4. How can students learn more about Mason's LGBTQ+ resources?

To learn more about Mason’s LGBTQ+ Resources Center, visit, e-mail us at, or call us at 703-993-2702. We are located in SUB 1, Suite 2200 and are also on Facebook and Instagram.

5. You teach as an adjunct faculty member, what do you find most rewarding about teaching?

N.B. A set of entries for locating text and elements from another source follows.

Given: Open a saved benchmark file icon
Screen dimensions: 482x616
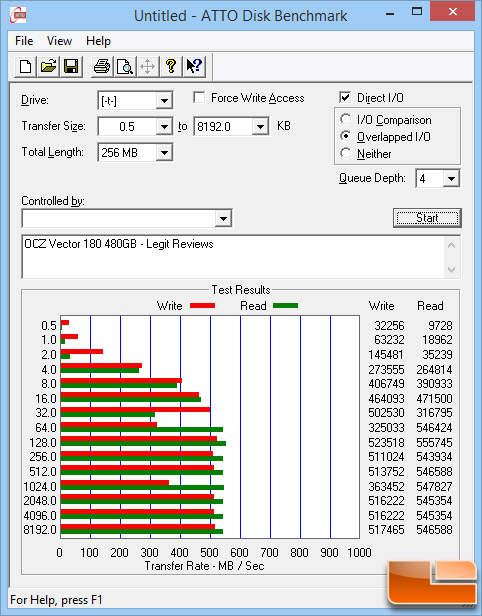Looking at the screenshot, I should pos(48,66).
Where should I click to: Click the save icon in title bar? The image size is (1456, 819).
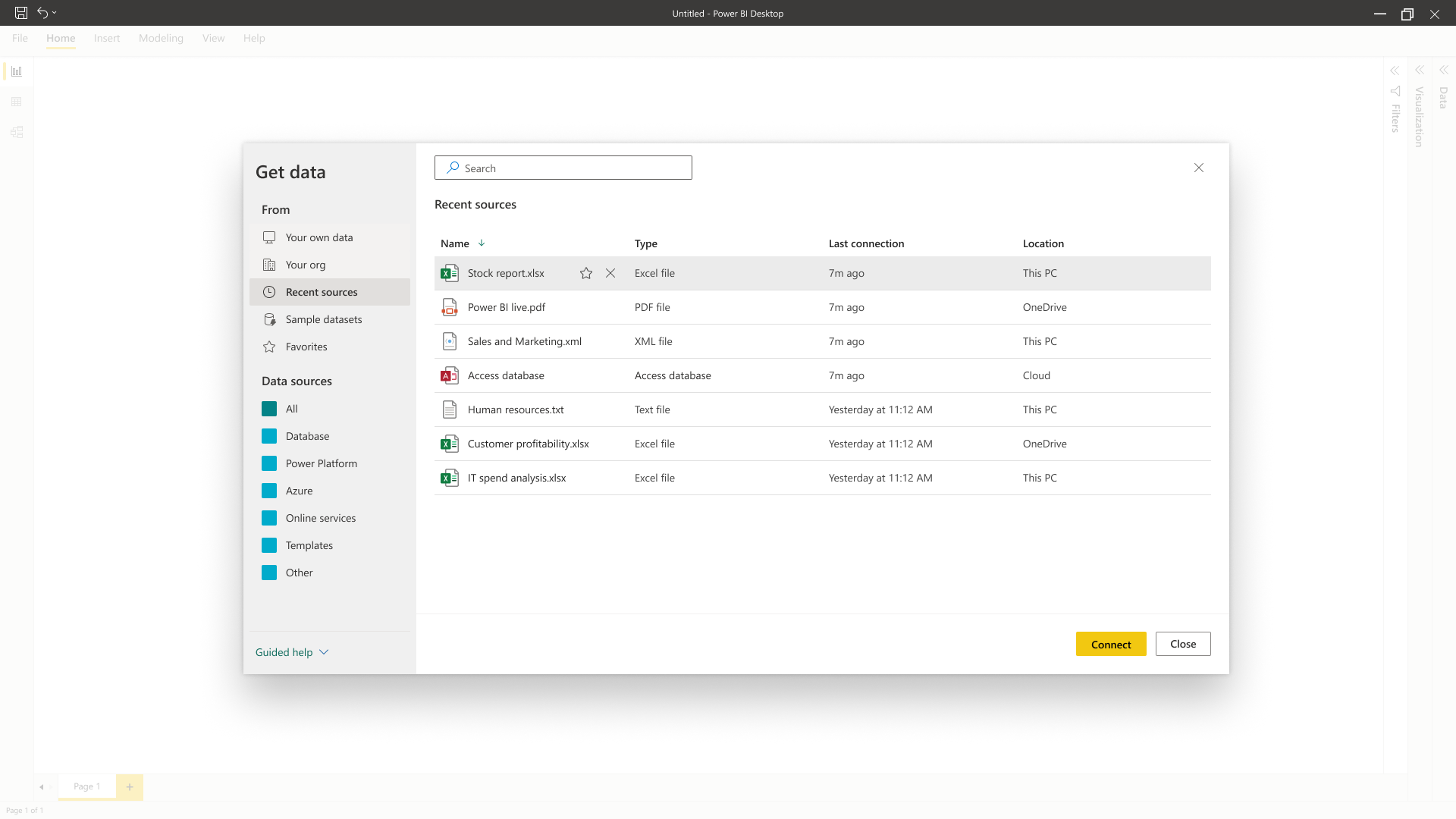click(21, 13)
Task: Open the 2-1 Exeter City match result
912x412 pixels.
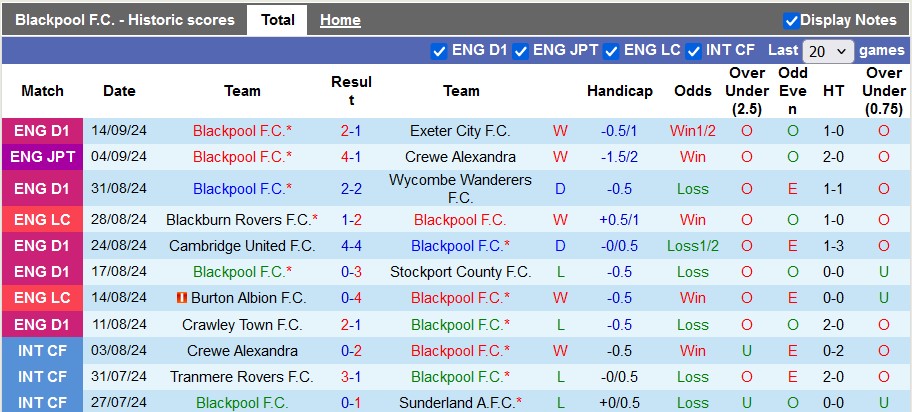Action: click(x=351, y=131)
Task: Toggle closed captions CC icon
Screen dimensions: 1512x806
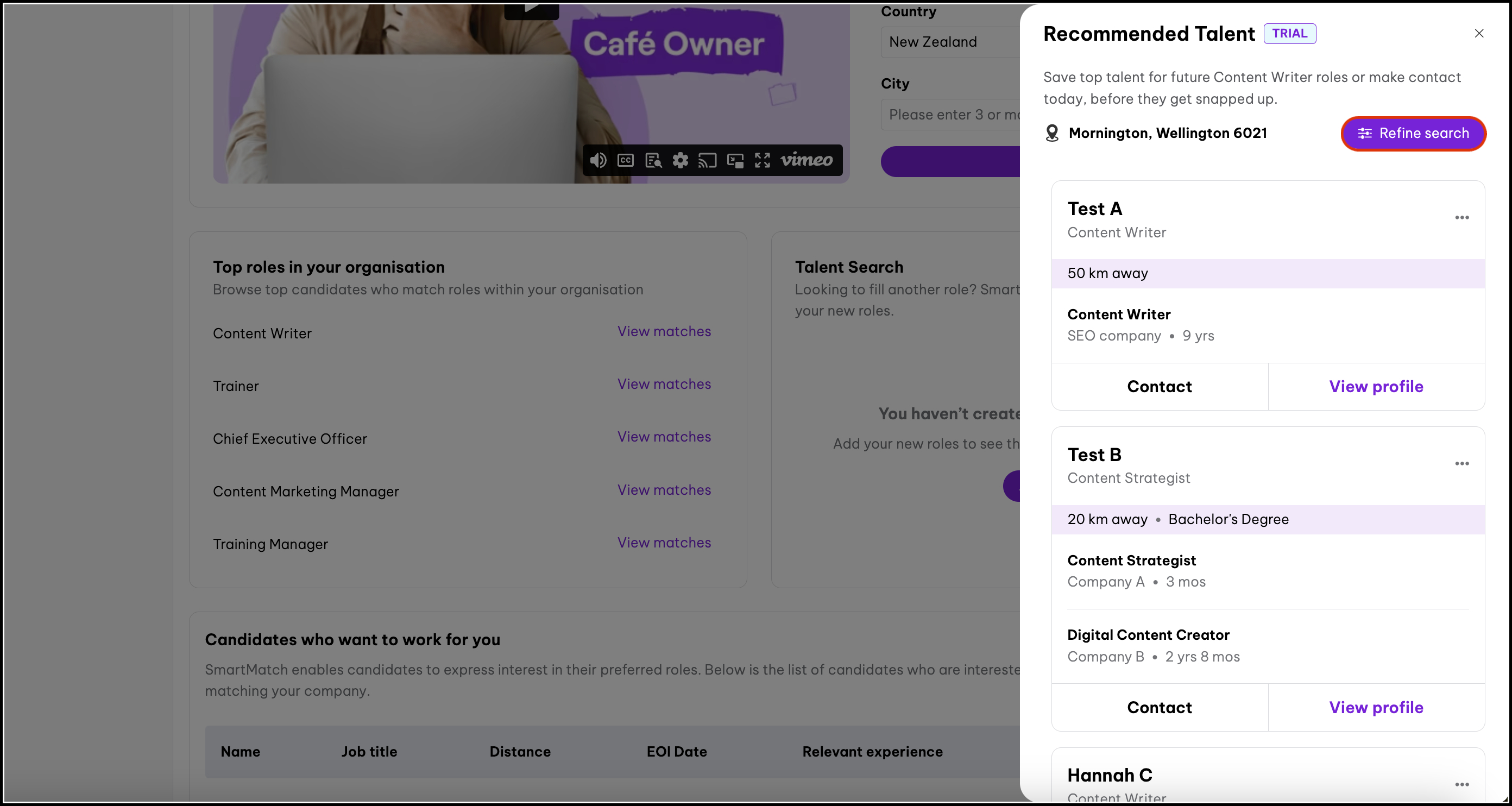Action: [x=626, y=160]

I love trying to build a learning community each semester that is safe-enough, challenging-while-respectful-enough, for all of us to learn – not only the course material but also from each other’s knowledge & experiences. In a recent teacher training (non-Mason, non-academic) course I’ve just completed, we were advised that “we don’t teach anyone anything; we help them to discover something.” That’s helpful for me to keep in mind. Each class feels like a unique living entity, and I get to lead and encourage everyone who’s part of it to learn and grow – and I’m always learning from the students.